In the answer, each entry below appears exactly as given, and no picture appears at all.

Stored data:

◆ ◆ ◆ ◆ ◆

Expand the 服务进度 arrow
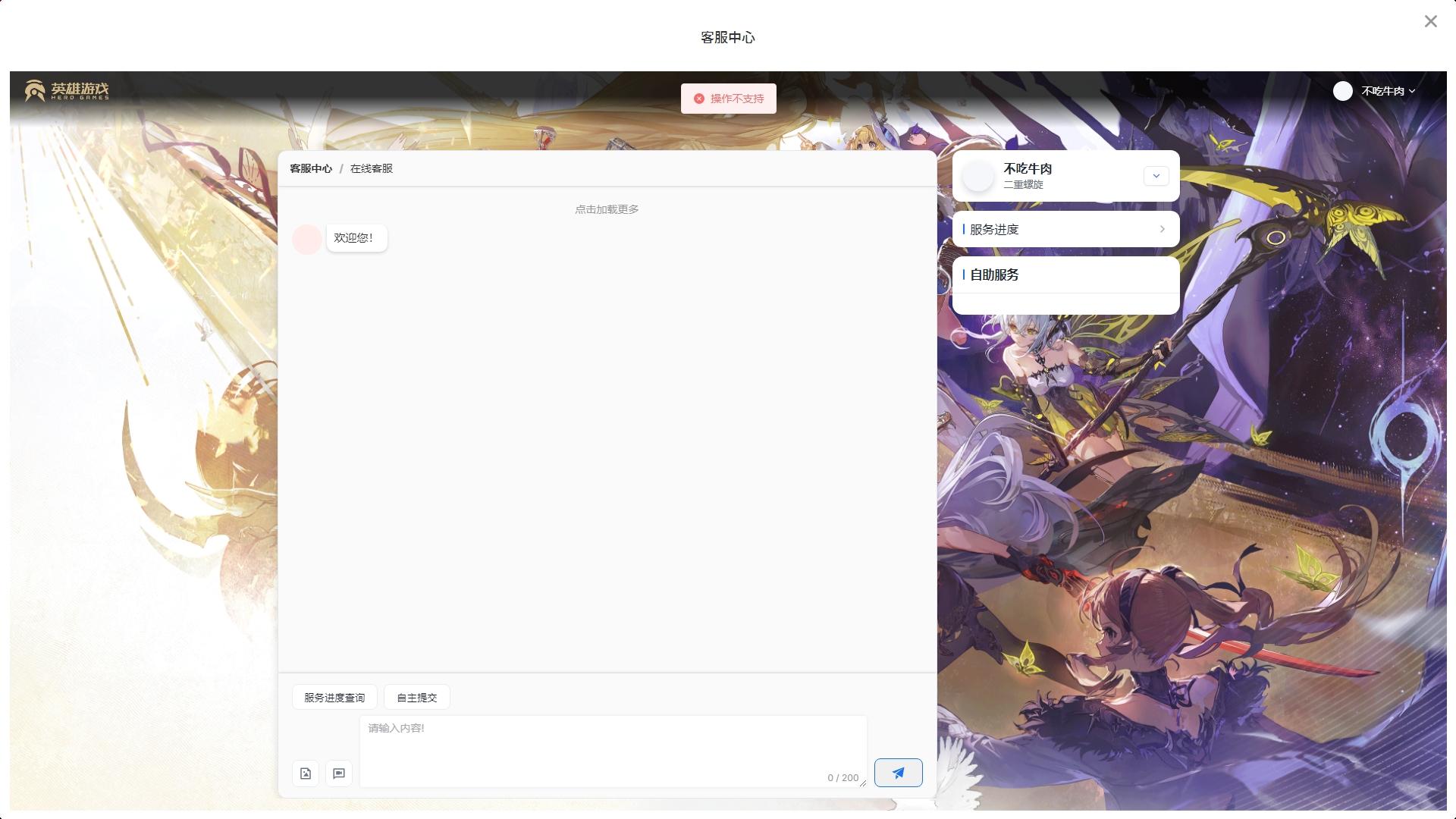The height and width of the screenshot is (819, 1456). (x=1162, y=229)
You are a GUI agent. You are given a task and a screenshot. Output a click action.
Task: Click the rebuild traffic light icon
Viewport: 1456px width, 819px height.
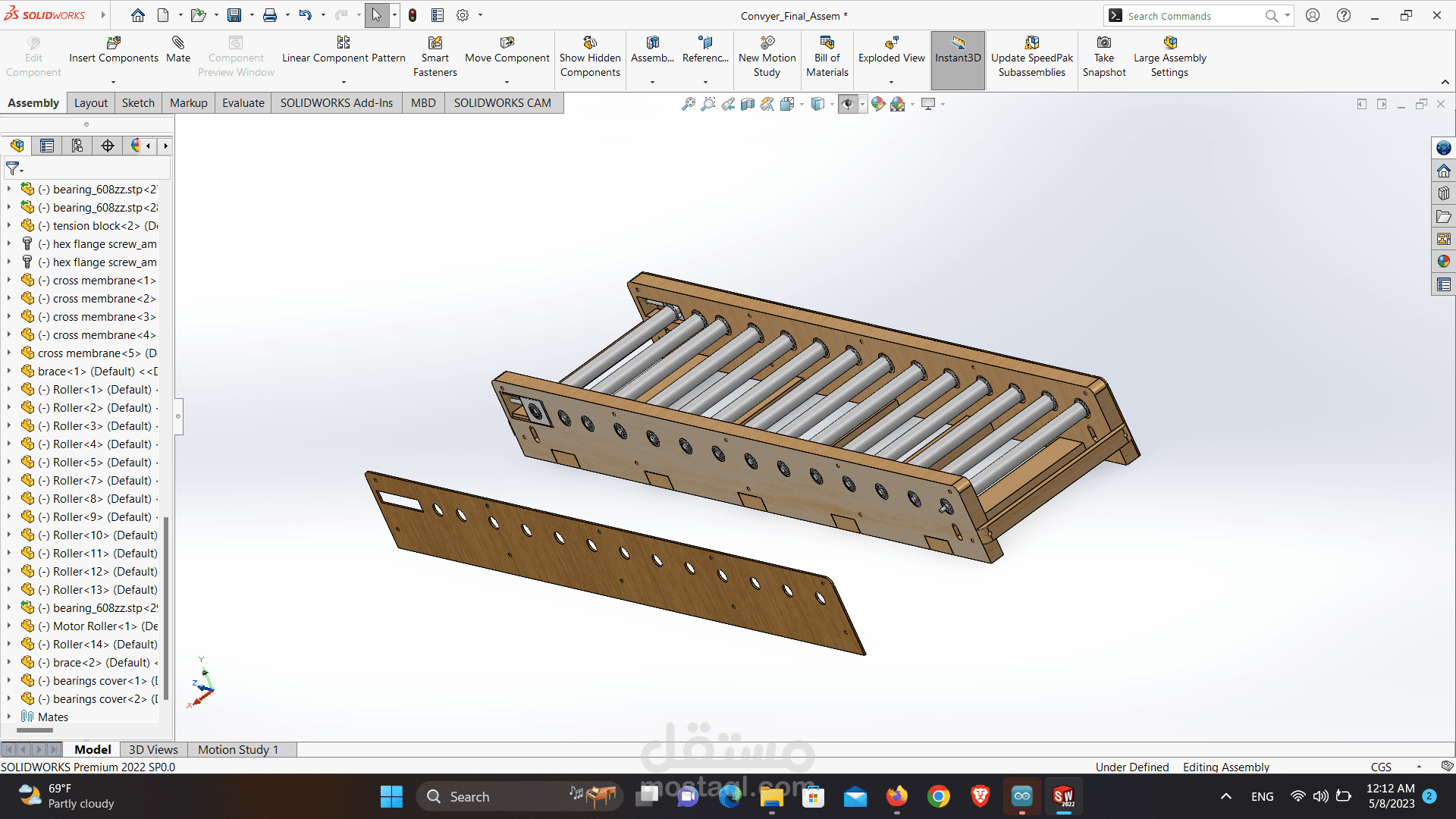[413, 15]
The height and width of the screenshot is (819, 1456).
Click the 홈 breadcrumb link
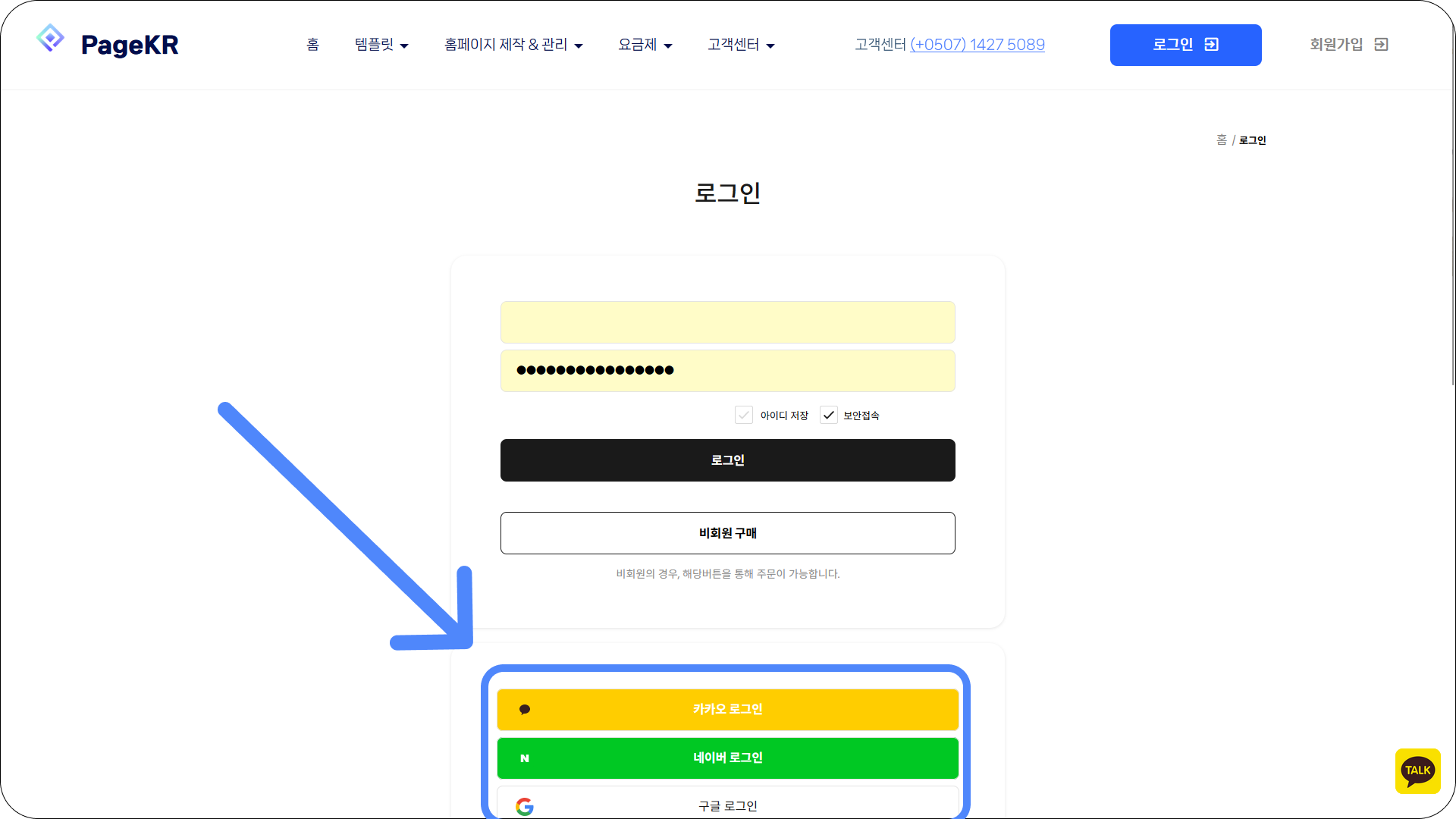[x=1221, y=140]
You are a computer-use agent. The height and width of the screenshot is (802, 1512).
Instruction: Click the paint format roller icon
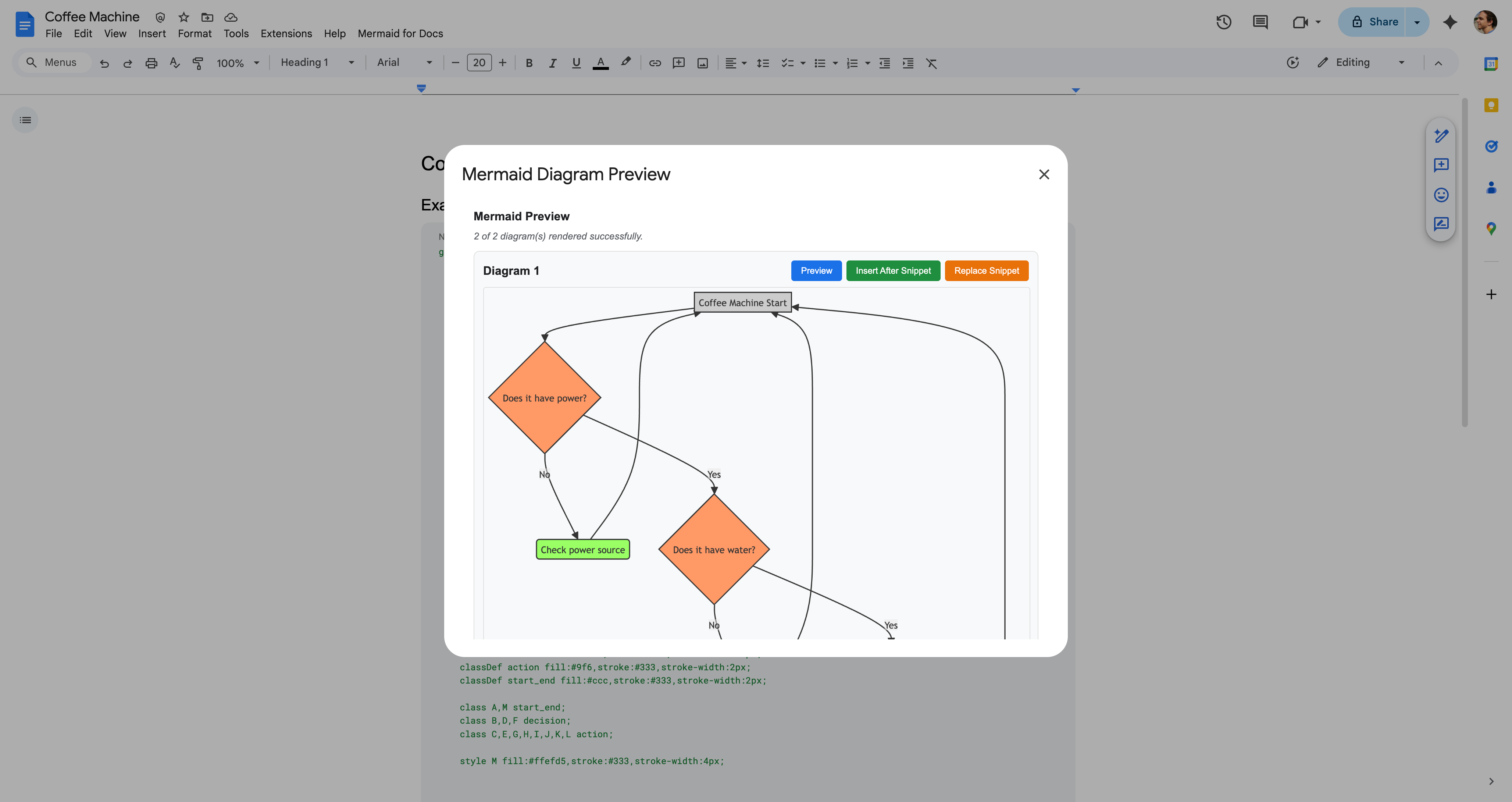(198, 63)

◆ ◆ ◆ ◆ ◆

Result of the exercise:
Expand the 服务进度 arrow
The height and width of the screenshot is (819, 1456). (x=1162, y=229)
You are a GUI agent. You are given a task and a screenshot. Output a click action.
Task: Click the rebuild traffic light icon
Viewport: 1456px width, 819px height.
[413, 15]
The height and width of the screenshot is (819, 1456).
Click the 홈 breadcrumb link
[x=1221, y=140]
You are a computer-use agent. The height and width of the screenshot is (802, 1512).
Instruction: Click the paint format roller icon
(198, 63)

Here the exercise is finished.